- Born: Judy Margaret Wain 19 April 1952 Perranporth, Cornwall
- Died: 1 February 2003 (aged 50) Cheltenham, England
- Education: Falmouth School of Art; Exeter College of Art and Design; Sheffield City Polytechnic; Royal College of Art;
- Known for: Painting, drawing

= Judy Inglis =

British artist (1952–2003)

Judy Margaret Inglis, née Wain, (19 April 1952 – 1 February 2003) was a British artist known for her oil paintings and her draughtsmanship.

==Biography==
Inglis was born at Perranporth in Cornwall and during 1970 and 1971 attended the Falmouth School of Art before spending a year at the Exeter College of Art and Design. She studied at Sheffield City Polytechnic from 1980 to 1983 and then at the Royal College of Art in London between 1984 and 1987. At the Royal College, she took a master's degree, won several prizes and spent time in Athens as an exchange student. On graduation, Inglis was awarded a year-long fellowship in painting at the Gloucestershire College of Art and Design and subsequently held the post of senior lecturer at Birmingham Polytechnic. Inglis retained the Birmingham post throughout her life and also had visiting lecturer posts elsewhere.
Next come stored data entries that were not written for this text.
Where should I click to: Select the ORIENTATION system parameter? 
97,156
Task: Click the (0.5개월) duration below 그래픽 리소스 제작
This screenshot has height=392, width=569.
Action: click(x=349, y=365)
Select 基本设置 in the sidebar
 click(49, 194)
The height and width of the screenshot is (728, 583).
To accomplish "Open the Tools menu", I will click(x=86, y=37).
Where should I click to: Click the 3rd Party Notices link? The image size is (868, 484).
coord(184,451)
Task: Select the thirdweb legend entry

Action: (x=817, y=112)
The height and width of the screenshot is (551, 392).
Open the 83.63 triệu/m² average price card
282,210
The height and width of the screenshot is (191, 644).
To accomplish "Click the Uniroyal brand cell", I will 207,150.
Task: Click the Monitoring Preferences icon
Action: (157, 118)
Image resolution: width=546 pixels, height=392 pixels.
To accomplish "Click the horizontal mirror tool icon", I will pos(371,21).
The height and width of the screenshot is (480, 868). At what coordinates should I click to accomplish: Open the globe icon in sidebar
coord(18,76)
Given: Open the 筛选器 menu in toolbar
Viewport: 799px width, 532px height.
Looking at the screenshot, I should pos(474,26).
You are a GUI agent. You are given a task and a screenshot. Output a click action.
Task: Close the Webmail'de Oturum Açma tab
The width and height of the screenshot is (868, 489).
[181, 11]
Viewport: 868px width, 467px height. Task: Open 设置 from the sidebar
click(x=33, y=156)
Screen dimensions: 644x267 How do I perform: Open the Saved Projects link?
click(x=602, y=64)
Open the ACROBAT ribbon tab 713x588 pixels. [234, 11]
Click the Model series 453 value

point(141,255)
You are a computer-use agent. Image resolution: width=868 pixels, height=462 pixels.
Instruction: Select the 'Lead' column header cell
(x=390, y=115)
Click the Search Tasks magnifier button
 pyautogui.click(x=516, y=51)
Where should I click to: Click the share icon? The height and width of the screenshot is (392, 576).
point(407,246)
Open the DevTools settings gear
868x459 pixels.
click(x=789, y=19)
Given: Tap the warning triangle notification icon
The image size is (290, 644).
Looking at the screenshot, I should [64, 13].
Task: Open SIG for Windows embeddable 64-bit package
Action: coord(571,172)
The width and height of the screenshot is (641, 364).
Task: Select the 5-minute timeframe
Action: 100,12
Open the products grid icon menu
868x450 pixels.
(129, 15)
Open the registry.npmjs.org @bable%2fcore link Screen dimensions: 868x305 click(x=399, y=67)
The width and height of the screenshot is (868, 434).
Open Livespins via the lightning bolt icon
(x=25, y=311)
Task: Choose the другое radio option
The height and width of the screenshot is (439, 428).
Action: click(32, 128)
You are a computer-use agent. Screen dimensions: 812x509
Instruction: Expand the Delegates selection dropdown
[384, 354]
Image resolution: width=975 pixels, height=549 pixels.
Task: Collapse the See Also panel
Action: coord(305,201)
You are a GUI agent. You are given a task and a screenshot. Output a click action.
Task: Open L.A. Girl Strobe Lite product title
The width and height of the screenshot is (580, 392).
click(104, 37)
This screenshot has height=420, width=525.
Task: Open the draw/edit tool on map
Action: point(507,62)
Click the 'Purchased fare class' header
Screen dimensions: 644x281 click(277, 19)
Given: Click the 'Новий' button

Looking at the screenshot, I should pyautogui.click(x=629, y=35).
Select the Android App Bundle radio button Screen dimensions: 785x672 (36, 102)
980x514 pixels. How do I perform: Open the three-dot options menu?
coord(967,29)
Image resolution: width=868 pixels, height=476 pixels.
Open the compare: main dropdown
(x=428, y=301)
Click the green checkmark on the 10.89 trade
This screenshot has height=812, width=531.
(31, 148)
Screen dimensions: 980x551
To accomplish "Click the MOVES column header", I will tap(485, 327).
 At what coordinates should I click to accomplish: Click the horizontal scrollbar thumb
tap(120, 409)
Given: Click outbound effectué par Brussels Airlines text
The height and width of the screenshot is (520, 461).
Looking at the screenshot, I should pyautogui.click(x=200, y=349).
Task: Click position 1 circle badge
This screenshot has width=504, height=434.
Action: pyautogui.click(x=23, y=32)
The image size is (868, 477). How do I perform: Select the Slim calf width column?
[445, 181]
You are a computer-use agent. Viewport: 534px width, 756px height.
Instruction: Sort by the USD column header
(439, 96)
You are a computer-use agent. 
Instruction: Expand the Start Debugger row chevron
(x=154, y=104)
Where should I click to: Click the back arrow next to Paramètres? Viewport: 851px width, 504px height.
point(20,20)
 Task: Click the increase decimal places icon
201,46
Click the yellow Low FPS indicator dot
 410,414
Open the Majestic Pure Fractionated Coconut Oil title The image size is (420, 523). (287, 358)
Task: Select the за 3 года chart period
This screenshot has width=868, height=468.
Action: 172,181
The first solo exhibition of Inglis' drawings and paintings was held at the Mappan Art Gallery in Sheffield in 1987 and was followed by further shows at the Birch & Conran Gallery the same year and at the Sue Williams Gallery in London in 1988 and 1990. Other exhibitions of her work took place at the Groucho Club in London during 1988, at the Ikon Gallery in 1991, the Paton Gallery in 1991 and at the Victoria Art Gallery in Bath in 1992. For a time Inglis lived, and maintained a studio, at Nailsworth in Gloucestershire and, after an 18-month illness, died at Cheltenham from cancer. Examples of her work are held by both Birmingham City Art Gallery and the Sheffield Galleries and Museums Trust.